▶ What you are asked to do: The records follow. Copy each one exactly.

Saved data entries
************
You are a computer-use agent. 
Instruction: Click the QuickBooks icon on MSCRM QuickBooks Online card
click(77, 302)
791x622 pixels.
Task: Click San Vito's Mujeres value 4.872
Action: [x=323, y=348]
************
▶ Result for this task:
You are a computer-use agent. 
Instruction: Click the QuickBooks icon on MSCRM QuickBooks Online card
click(77, 302)
791x622 pixels.
Task: Click San Vito's Mujeres value 4.872
Action: [x=323, y=348]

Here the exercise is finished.